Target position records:
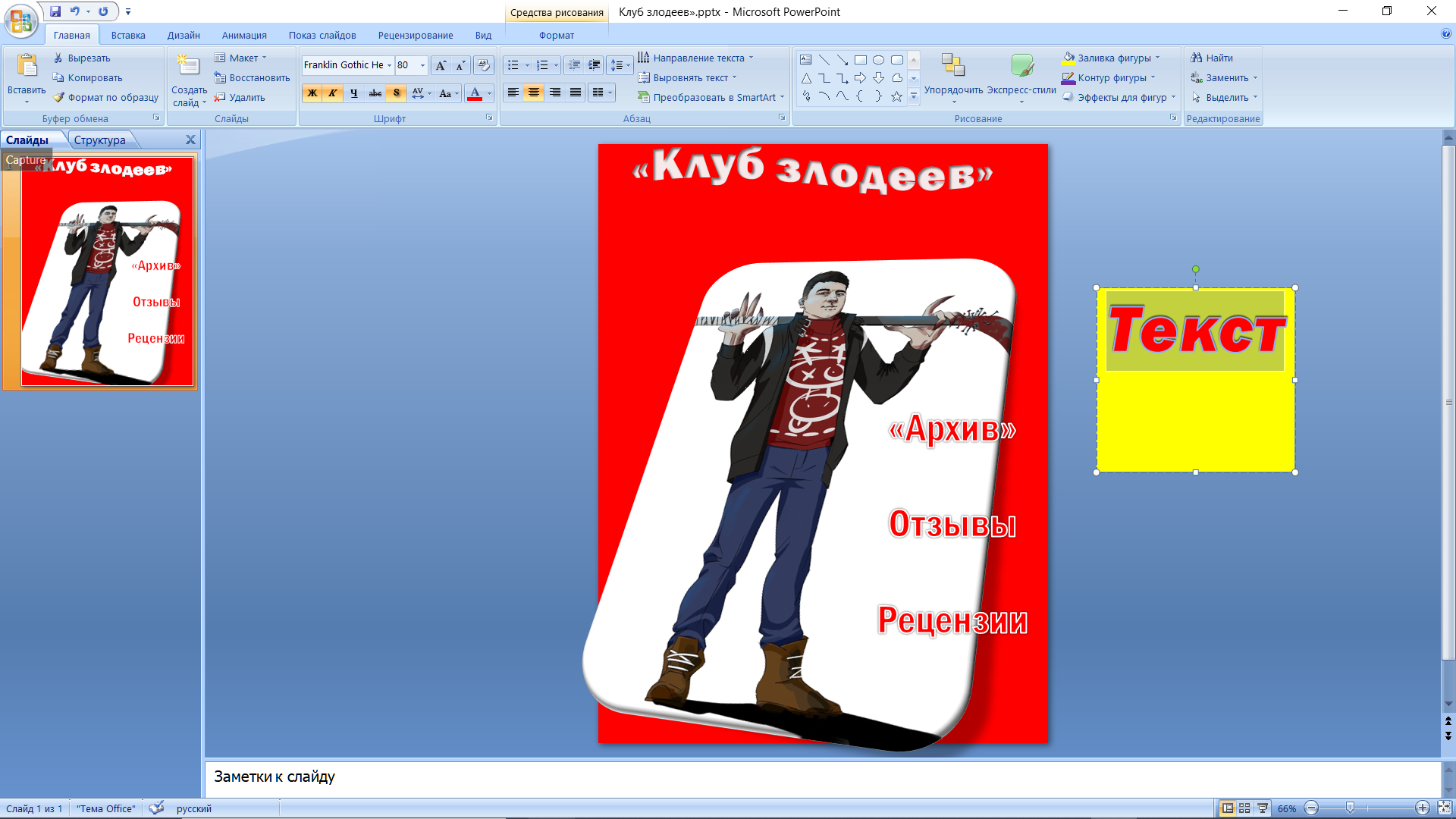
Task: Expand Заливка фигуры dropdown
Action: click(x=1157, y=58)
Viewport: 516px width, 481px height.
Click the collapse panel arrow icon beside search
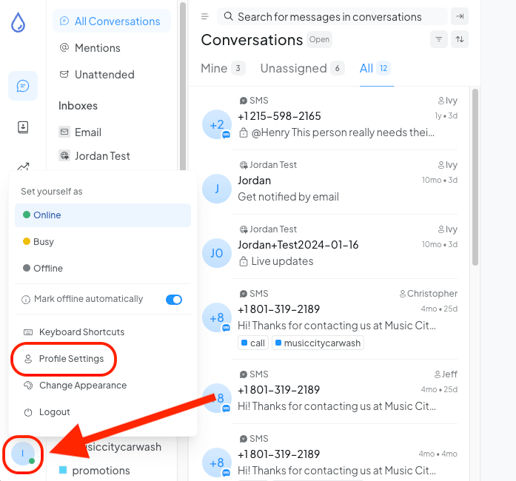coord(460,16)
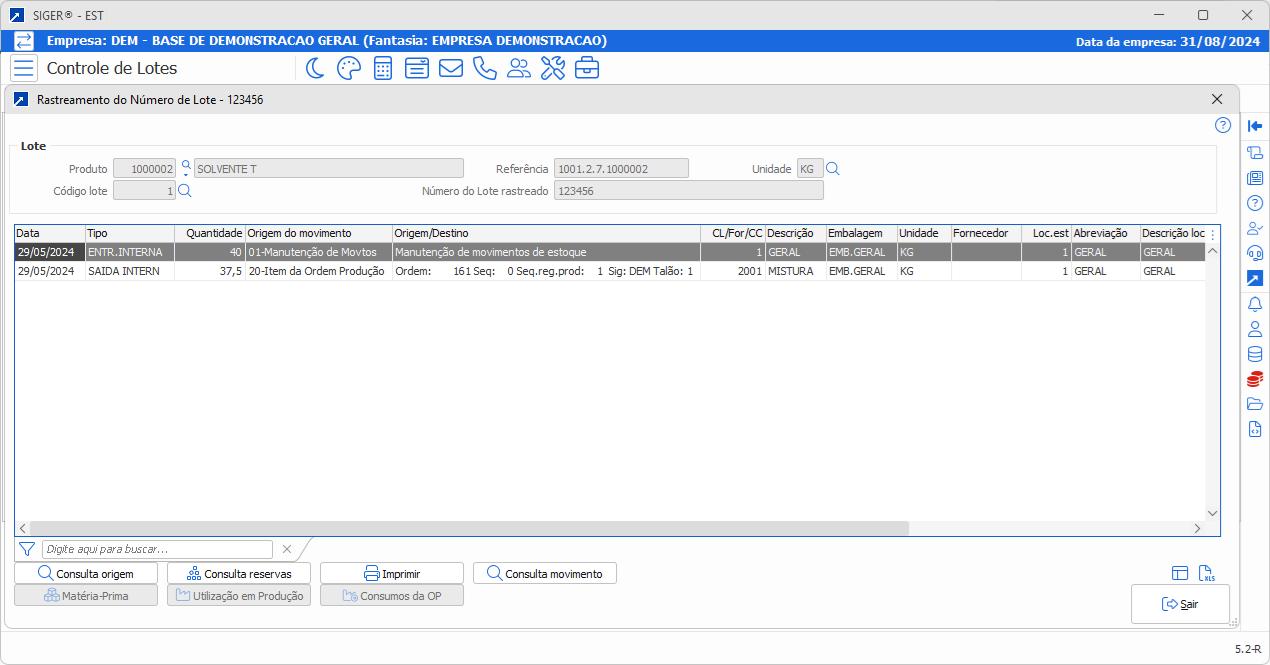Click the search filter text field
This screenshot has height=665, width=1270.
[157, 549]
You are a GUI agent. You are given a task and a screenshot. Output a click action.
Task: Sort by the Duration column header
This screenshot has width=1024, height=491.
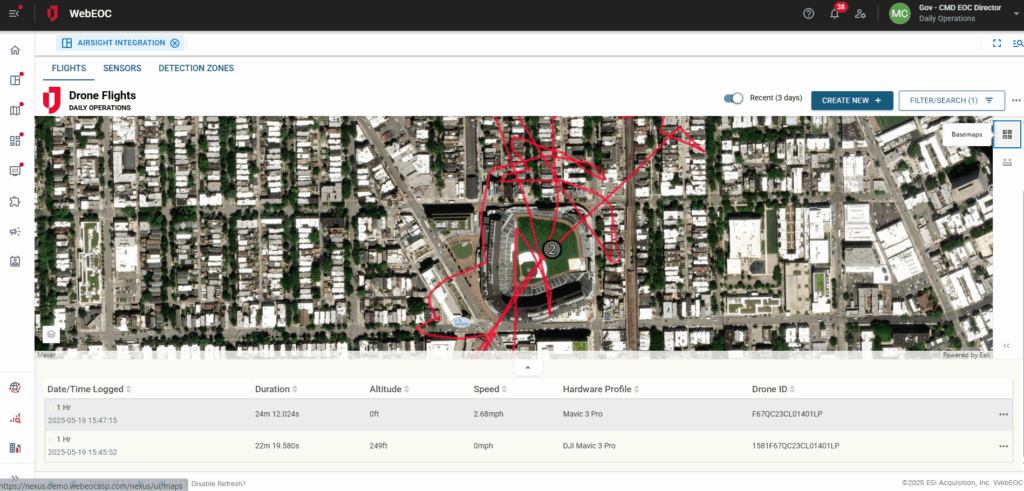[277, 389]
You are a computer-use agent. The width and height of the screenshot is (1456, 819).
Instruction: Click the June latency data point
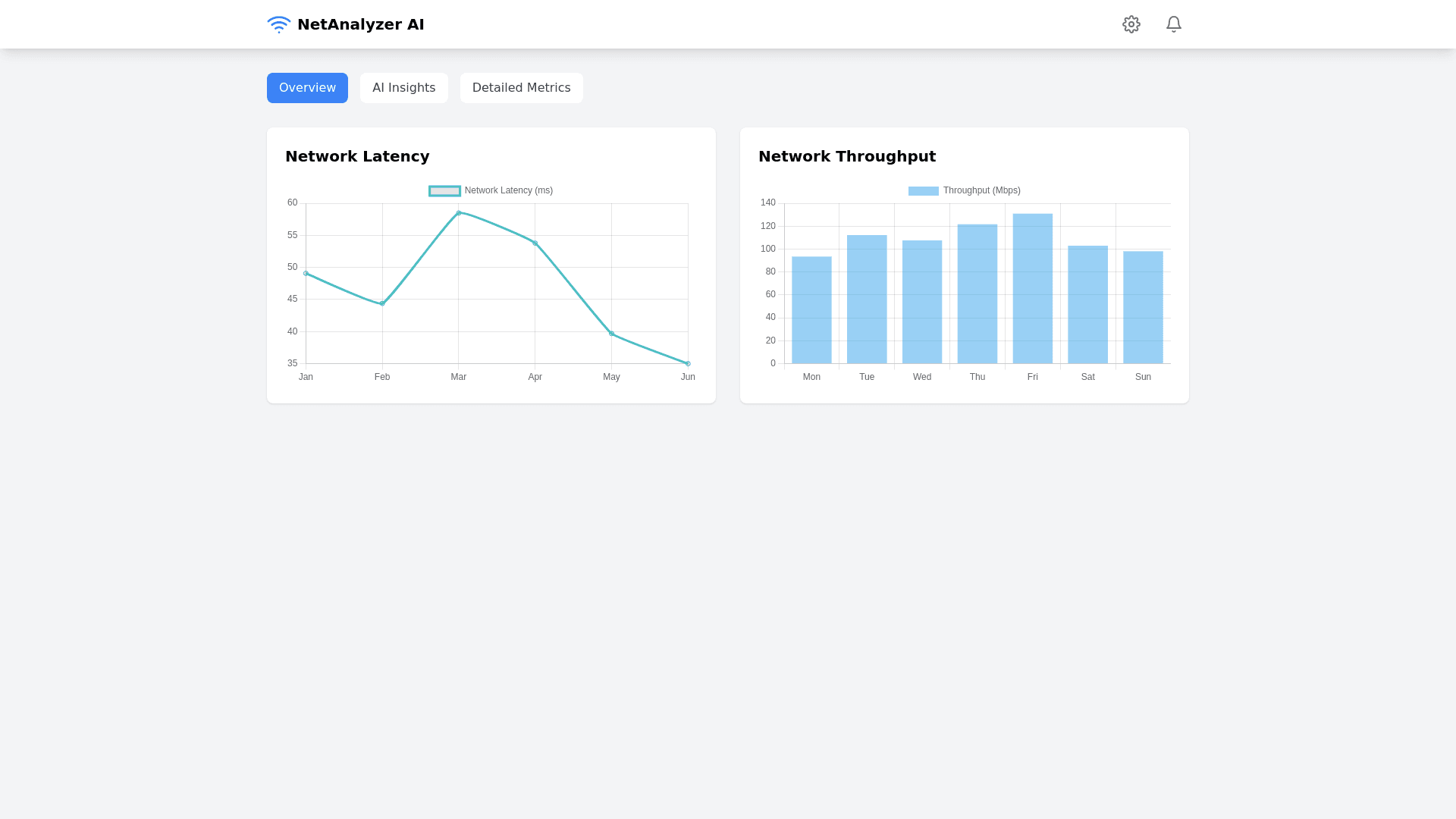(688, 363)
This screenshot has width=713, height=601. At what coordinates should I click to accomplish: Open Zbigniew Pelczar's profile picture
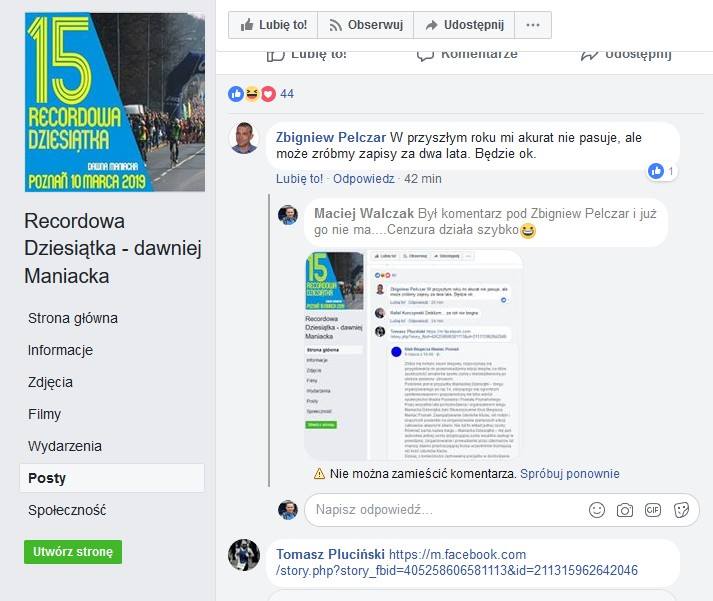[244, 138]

What the task requires: Can you update the records from the line with "You are a GUI" through the end of the records, both ends included, by changing "Duration" to "Size" and leaving everything else unchanged? Give only those lines, without the pictures.

Written reply:
You are a GUI agent. You are given a task and a screenshot. Output a click action.
Task: Sort by the Size column header
This screenshot has width=1024, height=491.
[277, 389]
You are a computer-use agent. The width and height of the screenshot is (1456, 819).
Instruction: Click the June latency data point
(688, 363)
This screenshot has width=713, height=601. At what coordinates should I click to accomplish: Open Zbigniew Pelczar's profile picture
[244, 138]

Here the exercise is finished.